Camera pixels are only one color at a time:
GGRR
BBGG
(quad-Bayer; Fujifilm uses a weirder one called X-Trans. And some of them will be missing because they're damaged or are focus pixels.)
And then you still have to do white balance and tone mapping, because your eyes do that and the camera sensor doesn't.
You need to do this if you want to see the image at all, and it involves a lot of subjective choices. The objective auto white balance algorithm usually described is objectively quite bad; for instance it's always described as a single transformation on the image, which doesn't make sense if there are multiple light sources.
The reason you'd want to render humans differently in the image is that a) if you don't get skin tones just right they'll look like corpses b) in real life you can choose to focus on a subject in a scene and this will cause them to appear brighter (because your eyes will adapt to them) but in an image there isn't that flexibility and so it helps to guess what the foreground of the image is and expose for that.

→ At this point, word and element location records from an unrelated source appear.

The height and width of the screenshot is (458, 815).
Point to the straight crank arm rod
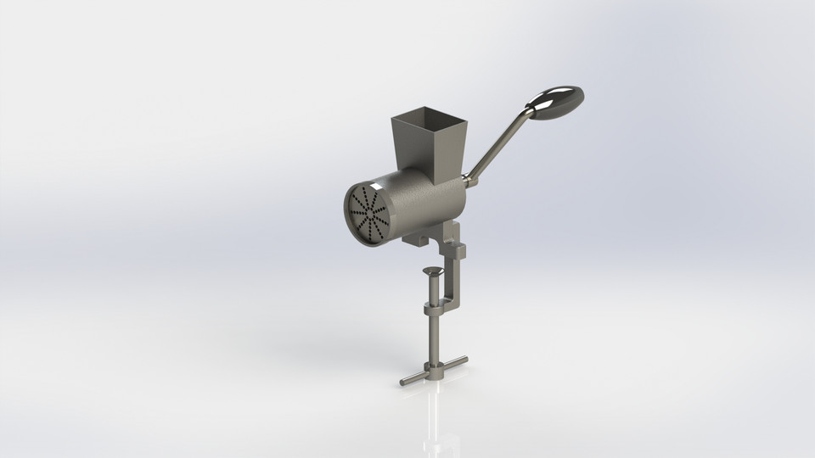(500, 144)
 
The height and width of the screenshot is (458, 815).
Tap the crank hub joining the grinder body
(469, 181)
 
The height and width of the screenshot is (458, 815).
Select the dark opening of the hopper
(429, 117)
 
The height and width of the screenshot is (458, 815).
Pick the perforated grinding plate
(368, 214)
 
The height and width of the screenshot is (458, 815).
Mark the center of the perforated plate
(368, 214)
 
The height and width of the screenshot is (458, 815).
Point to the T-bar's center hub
(435, 370)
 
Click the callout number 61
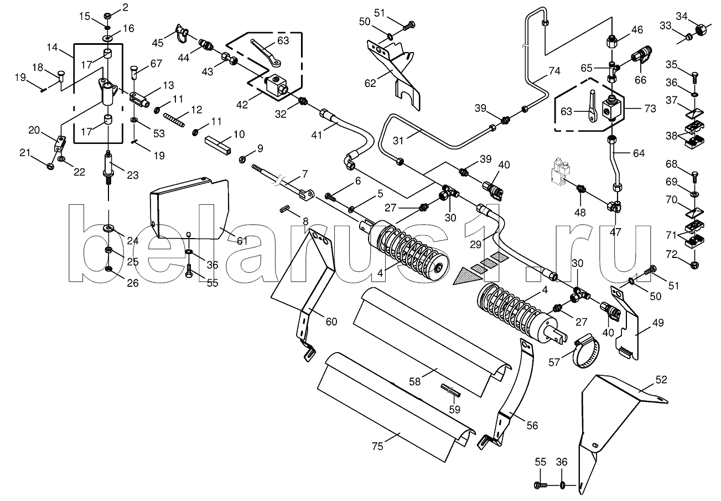point(242,240)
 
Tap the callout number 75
point(377,446)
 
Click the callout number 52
point(661,380)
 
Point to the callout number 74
point(554,71)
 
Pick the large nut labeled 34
point(700,30)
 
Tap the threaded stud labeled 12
point(174,120)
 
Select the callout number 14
point(52,47)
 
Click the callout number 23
point(132,175)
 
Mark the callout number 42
point(242,105)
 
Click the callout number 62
point(370,83)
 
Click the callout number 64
point(639,153)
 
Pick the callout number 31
point(398,141)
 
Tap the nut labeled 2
point(108,15)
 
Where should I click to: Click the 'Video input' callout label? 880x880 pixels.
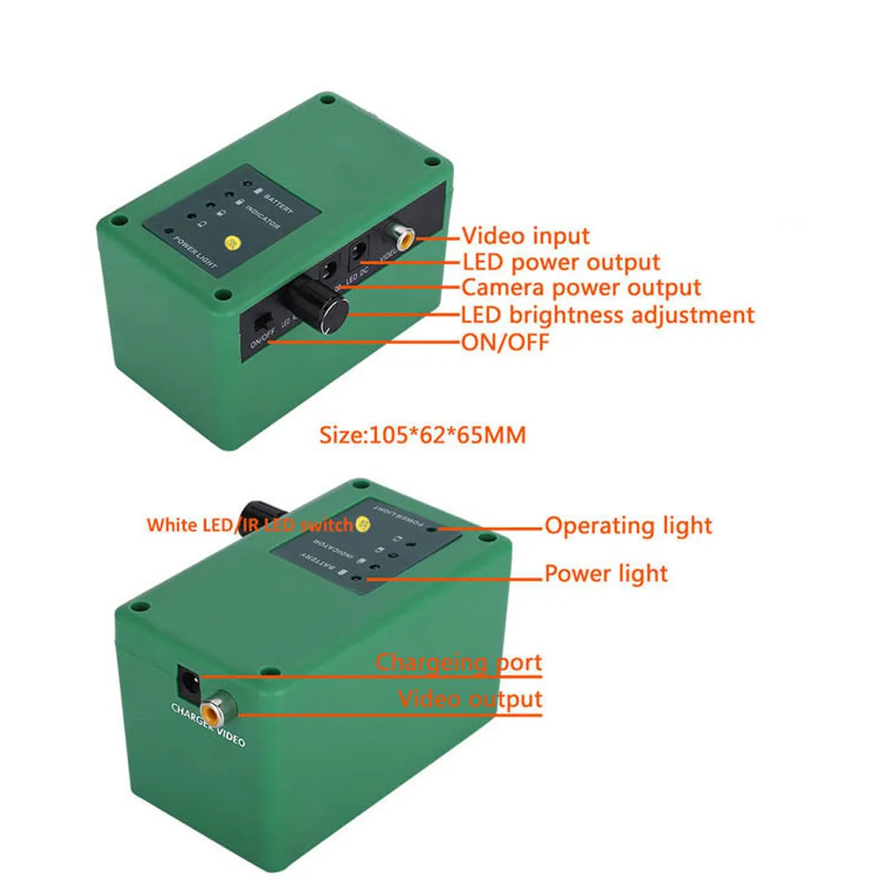click(525, 236)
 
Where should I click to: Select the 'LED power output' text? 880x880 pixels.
click(561, 262)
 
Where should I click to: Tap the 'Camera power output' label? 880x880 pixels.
click(581, 288)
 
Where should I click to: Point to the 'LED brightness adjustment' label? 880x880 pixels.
click(607, 314)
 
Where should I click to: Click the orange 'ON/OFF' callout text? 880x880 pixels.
click(504, 341)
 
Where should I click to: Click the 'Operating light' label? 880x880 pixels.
click(628, 526)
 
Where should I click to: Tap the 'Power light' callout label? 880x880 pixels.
click(605, 574)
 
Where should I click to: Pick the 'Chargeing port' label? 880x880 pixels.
click(459, 662)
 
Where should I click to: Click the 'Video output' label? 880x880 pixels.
click(470, 700)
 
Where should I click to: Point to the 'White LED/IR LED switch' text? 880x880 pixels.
click(249, 525)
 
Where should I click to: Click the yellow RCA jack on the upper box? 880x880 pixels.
click(404, 236)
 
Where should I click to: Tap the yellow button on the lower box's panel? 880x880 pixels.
click(360, 524)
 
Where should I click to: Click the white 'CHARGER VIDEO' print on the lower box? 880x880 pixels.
click(207, 725)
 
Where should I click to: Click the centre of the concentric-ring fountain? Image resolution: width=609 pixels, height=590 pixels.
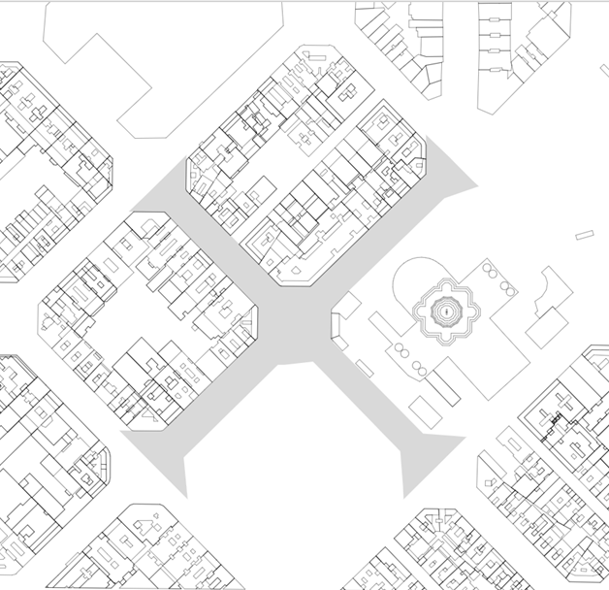(x=445, y=311)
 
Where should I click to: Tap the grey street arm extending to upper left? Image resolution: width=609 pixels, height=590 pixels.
(x=175, y=199)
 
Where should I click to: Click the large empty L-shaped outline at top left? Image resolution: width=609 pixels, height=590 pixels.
(x=145, y=58)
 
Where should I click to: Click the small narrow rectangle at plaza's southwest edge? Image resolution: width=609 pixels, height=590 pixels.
(x=365, y=368)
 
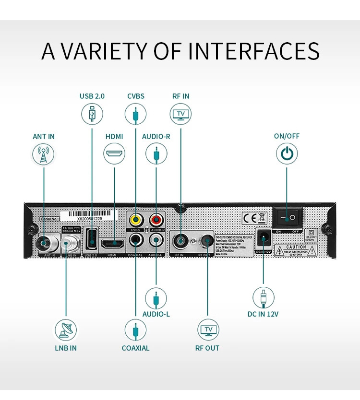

I forgot to say recent iPhone cameras let you turn off the sharpening effects anyway, just move the photographic style control down to Natural. It is true that the sharpening is kind of bad. This is because someone taught everyone that digital images are bandlimited so they use frequency-based sharpening algorithms, but they aren't, so those just give you ringing artifacts. For some reason nobody knows about warp-sharpen anymore.